When we talk about different sources of energy, we have to look at two aspects and the first of these is the environmental impact that the use of that particular variety of energy that it has. As on date, the impact of wind energy is not very high on the situation in the United States energy situation and what we may discuss is the potential that it may have in the future. At best the impact of wind power could reduce the consumption of energy from other sources by a maximum of 5% as may be the situation at the end of the year. This analysis was made very recently, on 3rd of November, 2005. Yet the use of this type of energy may help the customers in getting some relief from the high prices of fossil fuels which they would be using otherwise. American Wind Energy Association, which is based in Washington, DC and a core organization for the group of wind energy producers, there will be an installation of about 2,500 megawatts of wind power capacity in the current year, and this will bring the total capacity of wind-based power to about 9,200 megawatts. This is expected to have a very high impact, and the produced energy is expected to be enough to supply more than 2.4 million average United States homes. (Wind power seen reducing need for U.S. Nat gas)
Impact on other fuels
The impact of wind power capacity on other fuels is to replace fuels which are of higher prices and the first impact is on the highest priced fuel first, and that is now natural gas.
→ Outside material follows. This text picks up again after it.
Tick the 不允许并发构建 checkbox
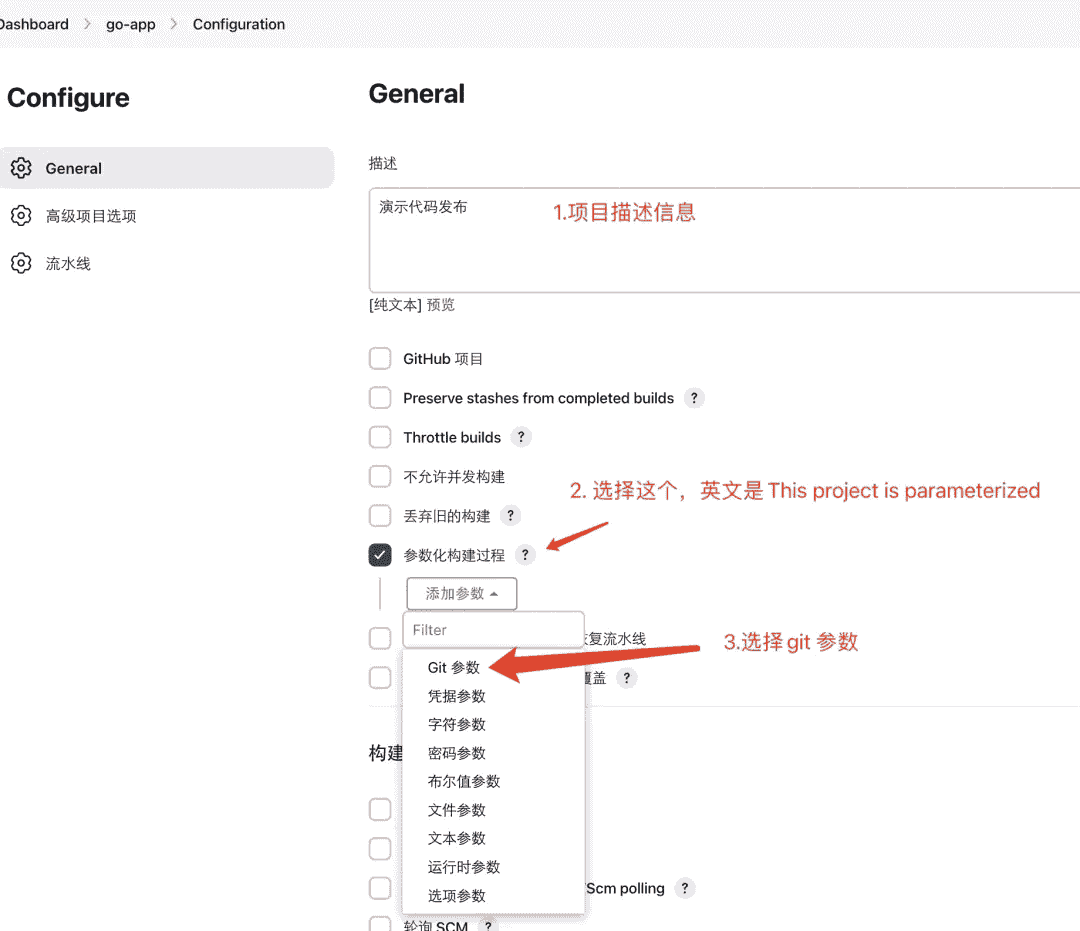This screenshot has width=1080, height=931. [380, 477]
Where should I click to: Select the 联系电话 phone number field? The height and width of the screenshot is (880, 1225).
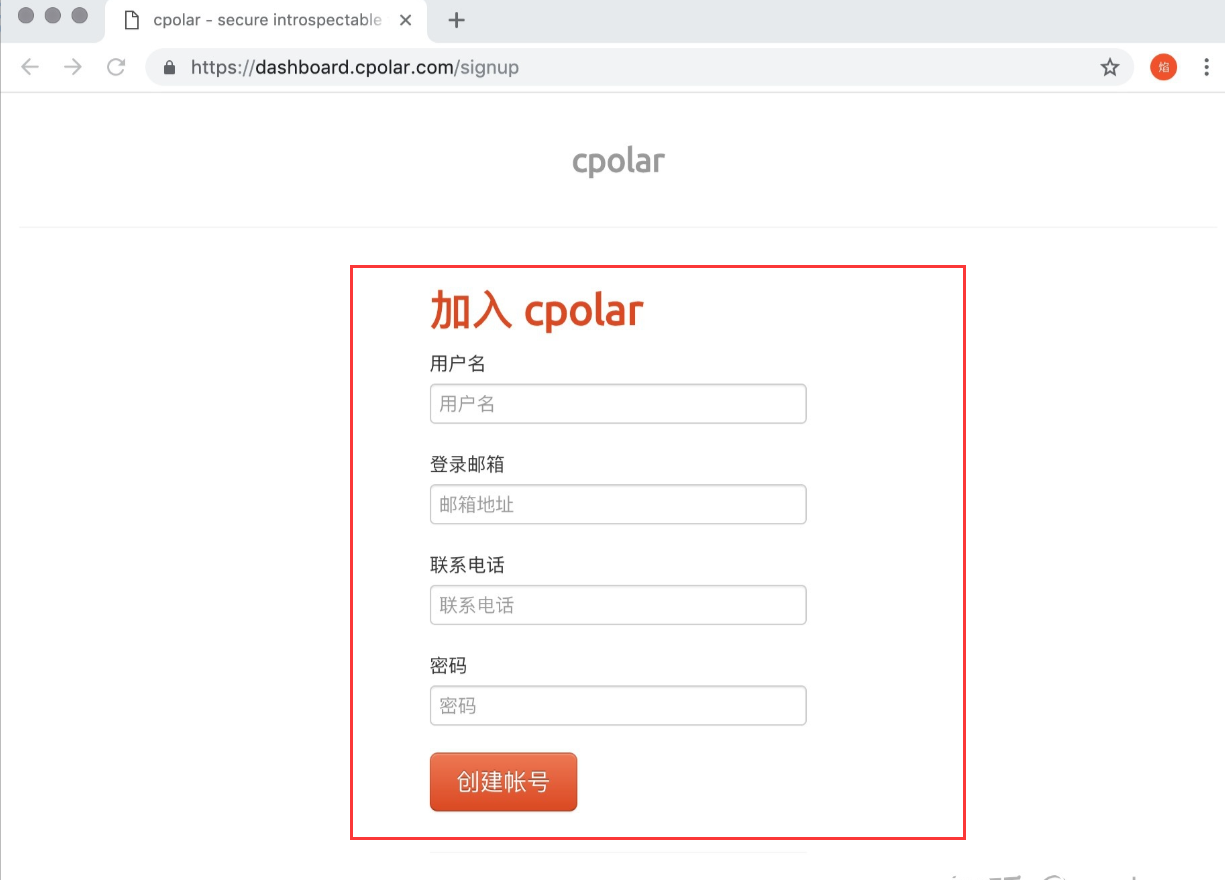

Other sources of energy, like coal, oil and nuclear energy is less affected. Though in the current year, there are a lot of supplies of natural gas, till now, yet the predictions for future supplies are not so good and the predicted prices are double the level of the previous year. The cost is around $11 per BTU mm as almost half the output of gas from the Gulf of Mexico is down due to the impact of the hurricanes that have taken place during the current year. At the same time, the natural gas industry does not predict a clash of interest with wind power, and the main reason for this is that they are getting record prices and thus making record profits. The major operator of the regional grid, New England Inc. is highly dependant on natural gas has already warned that there is likely to be fuel shortages for the power plants of the organization due to lower from Gulf of Mexico. This is likely to lead to difficulties in supply of power during the current year. (Wind power seen reducing need for U.S. Nat gas) The price of natural gas is rising very fast now and has gone up from $2 per million BTU in 2002 to about $14 per million BTU as at the end of October 2005. This is a growth of seven times in a period of less than 4 years. Some blame it on the Hurricane Katrina that took place, but that has only speeded up the rise in prices from $10 per million BTU to $12 per million BTU after the hurricane passed over. (Kleekamp, 2005) What has to be realized that as a nation, United States is running out of not only cheap petroleum, but also of cheap natural gas.
At the same time, solar and wind power costs are coming down quite rapidly and are today at about half the level that they were about ten years earlier. Thus in many cases, the costs of these energies can compete with retail and wholesale prices of conventional technology even when the conditions are good for the production of conventional technology. Some of these technologies are for the production of bio-fuels or fuels which are based of plant and animal products. These may be made from agricultural products like sugarcane and wheat straw to even waste oil from cooking, and the total quantity of these wastes amount to more than 33 billion liters during 2004. This is about 3% of the total amount of gasoline that is consumed all over the world. In addition there is the use of solar power in about 400,000 homes in countries like Japan, Germany and United States and that is being achieved through the grid into which this power is being fed. Throughout the world there is now a lot of appreciation of the use of renewable energy and the total investment in the sector was a record figure of $30 billion which is 20 to 25% of the total investment in the entire power industry. Among all the sections of the power industry, it is clear that the renewable energy sector is growing at the fastest rate and this was due to both government support and increasing government support and increase in private sector investment. (Beck, 2005)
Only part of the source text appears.